Start of The data

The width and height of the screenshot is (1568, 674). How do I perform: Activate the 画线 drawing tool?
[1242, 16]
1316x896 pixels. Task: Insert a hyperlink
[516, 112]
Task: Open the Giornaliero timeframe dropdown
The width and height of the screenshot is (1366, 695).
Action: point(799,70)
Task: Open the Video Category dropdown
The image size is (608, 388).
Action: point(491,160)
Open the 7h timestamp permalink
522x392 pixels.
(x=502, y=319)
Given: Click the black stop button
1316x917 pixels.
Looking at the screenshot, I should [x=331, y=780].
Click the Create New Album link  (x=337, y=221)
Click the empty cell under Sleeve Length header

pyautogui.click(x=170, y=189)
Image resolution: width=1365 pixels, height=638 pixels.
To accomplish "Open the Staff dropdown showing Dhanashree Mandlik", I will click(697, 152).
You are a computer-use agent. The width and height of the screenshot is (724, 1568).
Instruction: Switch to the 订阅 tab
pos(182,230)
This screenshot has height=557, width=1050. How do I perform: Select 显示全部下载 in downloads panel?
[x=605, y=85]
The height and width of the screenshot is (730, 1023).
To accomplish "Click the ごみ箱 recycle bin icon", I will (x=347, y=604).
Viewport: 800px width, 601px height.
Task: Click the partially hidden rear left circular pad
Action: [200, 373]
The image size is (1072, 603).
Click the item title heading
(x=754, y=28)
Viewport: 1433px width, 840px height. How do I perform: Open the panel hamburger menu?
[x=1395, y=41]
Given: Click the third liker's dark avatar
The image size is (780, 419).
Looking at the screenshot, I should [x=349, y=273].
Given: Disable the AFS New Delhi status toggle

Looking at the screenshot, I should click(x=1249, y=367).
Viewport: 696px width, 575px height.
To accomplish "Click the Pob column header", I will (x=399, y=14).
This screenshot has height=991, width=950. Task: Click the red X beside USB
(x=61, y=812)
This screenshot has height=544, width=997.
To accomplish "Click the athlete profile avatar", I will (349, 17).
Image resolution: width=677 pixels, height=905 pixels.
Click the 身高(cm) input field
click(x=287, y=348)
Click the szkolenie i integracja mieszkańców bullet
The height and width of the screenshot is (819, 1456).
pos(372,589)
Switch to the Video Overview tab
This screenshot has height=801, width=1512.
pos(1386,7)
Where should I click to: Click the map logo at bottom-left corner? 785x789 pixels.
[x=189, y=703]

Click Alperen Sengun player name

End of The data

> Aim of the exercise: When a line above includes the word "resolution", please list that line.

> Reply to the exercise:
Image resolution: width=1365 pixels, height=638 pixels.
Image resolution: width=677 pixels, height=905 pixels.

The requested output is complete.